- Work task:
Please transcribe exactly the lines from the line holding "Image resolution: width=306" through the end of the data below, and skip any pictures.

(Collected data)
↓↓↓
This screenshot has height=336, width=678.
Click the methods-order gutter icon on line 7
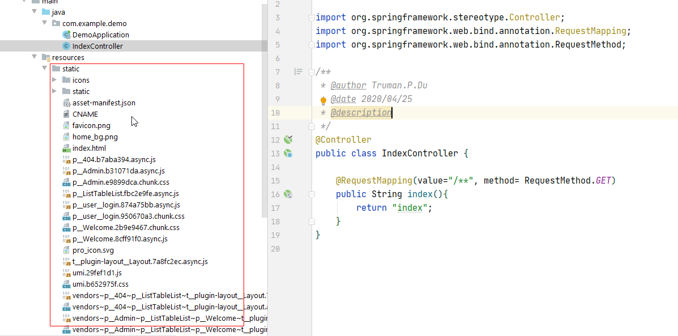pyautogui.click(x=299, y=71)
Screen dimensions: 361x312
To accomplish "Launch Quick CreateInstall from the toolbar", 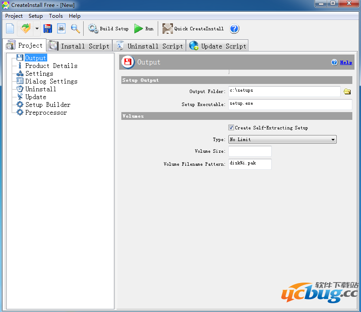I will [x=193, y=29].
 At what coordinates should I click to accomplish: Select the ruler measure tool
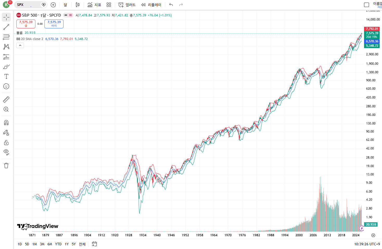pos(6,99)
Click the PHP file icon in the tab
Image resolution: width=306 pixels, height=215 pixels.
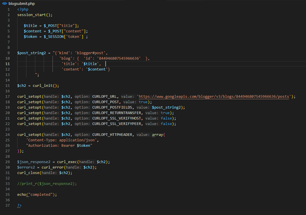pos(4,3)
↑↑↑
- Exercise answer:
Image resolution: width=306 pixels, height=215 pixels.
pos(4,3)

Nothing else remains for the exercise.